New Delhi:
As South Sudan celebrates its formal birth as Africa's newest
nation on July 9, its constitution, in the process of being
drafted, will have an Indian hand in it.
"South Sudan has watched the political and constitutional
developments in India with great interest and believe that there
is a lot that a country like South Sudan can gain from that
experience," said Sandeep Shastri, pro vice-chancellor at
Bangalore's Jain University who is helping draft the statute of
the country.
"South Sudan is looking at the experience of democracies like
India," Shastri told IANS in a telephonic interview from his
office in Bangalore, India's IT hub.
An international consultant with the Forum of Federations, a
Canada-based think-tank, Shastri is the only Indian involved with
public debates being held across South Sudan, a country of over 8
million people, in the run-up to framing the constitution.
Interestingly, India's first election commissioner Sukumar Sen
conducted elections in undivided Sudan nearly 60 years ago.
The Republic of South Sudan, that came into being after residents
of the land-locked territory voted overwhelmingly in a referendum
to secede from the rest of Sudan, will officially celebrate the
founding of the nation July 9 (Saturday) in its capital Juba as
Africa's 54th nation.
Vice-President Hamid Ansari will represent India at the
celebrations.
Shastri said he had an intensive dialogue with political parties
including the Sudan People's Liberation Movement (SPLM), the
ruling party in South Sudan, on the federal process and underlined
that federalism could be a solution to challenges faced by
multi-ethnic, multi-religious, plural societies.

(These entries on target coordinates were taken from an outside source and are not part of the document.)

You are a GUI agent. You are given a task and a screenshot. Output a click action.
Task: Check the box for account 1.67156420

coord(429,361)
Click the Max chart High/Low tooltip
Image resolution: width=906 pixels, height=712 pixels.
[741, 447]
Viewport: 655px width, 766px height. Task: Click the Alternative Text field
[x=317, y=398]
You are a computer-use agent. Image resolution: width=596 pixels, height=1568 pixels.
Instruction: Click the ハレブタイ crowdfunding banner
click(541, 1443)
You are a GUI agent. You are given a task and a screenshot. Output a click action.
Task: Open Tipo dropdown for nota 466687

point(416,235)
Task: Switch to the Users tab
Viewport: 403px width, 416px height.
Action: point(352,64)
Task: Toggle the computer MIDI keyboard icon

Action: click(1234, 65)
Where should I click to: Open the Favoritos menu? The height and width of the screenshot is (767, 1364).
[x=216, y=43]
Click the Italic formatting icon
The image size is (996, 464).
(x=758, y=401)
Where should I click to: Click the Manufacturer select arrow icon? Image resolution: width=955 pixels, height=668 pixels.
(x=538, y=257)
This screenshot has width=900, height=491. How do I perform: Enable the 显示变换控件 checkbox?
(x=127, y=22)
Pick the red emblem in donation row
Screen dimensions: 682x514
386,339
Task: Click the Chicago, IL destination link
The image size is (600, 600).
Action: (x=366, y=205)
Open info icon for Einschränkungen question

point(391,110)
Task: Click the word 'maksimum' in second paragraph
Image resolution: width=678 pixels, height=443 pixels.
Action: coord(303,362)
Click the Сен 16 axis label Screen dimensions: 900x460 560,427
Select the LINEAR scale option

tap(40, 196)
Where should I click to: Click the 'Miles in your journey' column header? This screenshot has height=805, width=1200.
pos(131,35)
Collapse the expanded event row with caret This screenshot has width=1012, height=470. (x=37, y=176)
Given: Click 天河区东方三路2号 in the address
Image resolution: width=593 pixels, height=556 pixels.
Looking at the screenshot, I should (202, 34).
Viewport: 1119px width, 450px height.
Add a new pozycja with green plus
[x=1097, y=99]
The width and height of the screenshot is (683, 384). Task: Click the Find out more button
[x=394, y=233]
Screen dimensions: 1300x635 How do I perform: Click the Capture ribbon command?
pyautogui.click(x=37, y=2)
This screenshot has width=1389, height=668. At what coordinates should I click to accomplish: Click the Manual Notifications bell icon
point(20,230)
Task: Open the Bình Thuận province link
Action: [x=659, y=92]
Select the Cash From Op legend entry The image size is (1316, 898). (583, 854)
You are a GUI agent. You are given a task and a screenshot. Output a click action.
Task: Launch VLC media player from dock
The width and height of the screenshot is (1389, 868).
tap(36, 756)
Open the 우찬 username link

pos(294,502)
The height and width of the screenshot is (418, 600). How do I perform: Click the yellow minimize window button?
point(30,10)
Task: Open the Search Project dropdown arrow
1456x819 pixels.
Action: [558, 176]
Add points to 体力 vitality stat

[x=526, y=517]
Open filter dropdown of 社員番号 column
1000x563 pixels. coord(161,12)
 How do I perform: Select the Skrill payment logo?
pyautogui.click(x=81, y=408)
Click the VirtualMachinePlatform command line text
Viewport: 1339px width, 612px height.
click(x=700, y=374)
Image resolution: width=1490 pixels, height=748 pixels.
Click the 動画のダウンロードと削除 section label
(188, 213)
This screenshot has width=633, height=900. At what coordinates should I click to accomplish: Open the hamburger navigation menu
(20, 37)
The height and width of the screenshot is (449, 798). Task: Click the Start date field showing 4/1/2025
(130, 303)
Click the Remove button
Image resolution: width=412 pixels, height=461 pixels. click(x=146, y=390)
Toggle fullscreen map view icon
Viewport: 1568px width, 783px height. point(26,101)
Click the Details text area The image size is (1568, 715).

Shastri, whose interest in Sudan was kindled way back when he
struck friendship with Sudanese while studying in Afghanistan in
the seventies, said the powers-that-be in South Sudan were looking
at the Indian constitution and the Indian experience, with a
special focus on federalism.
"Like the Indian constitution, the interim constitution does not
refer to the country as federal even though (like in India) all
the features of a typical federal system are enshrined in the
constitutional document," he said.
He pointed out to an intense debate in South Sudan on a feature of
their interim constitution which permits the president to dismiss
the state governments, which is very much similar to Article 356
in the Indian constitution.
With capacity building a major thrust of India's Africa policy,
Shastri plans to host a two-year MA in Public Administration to
officials from African countries at Jain University, a deemed
university.
"Bureaucrats, civil society activists and young politicians are
enthusiastic of looking to countries like India as they believe
that experience of societies like India would be very useful to
them," he said.
Some sceptics have voiced doubts that given formidable
developmental challenges, South Sudan, whose territory is roughly
the size of France but lacks in roads and basic infratructure, may
not survive for long as an independent nation.
But such cynicism is not for Shastri. "I would prefer to be an
`incorrigible optimist` on this point and believe that South Sudan
has a great future as a nation," he said.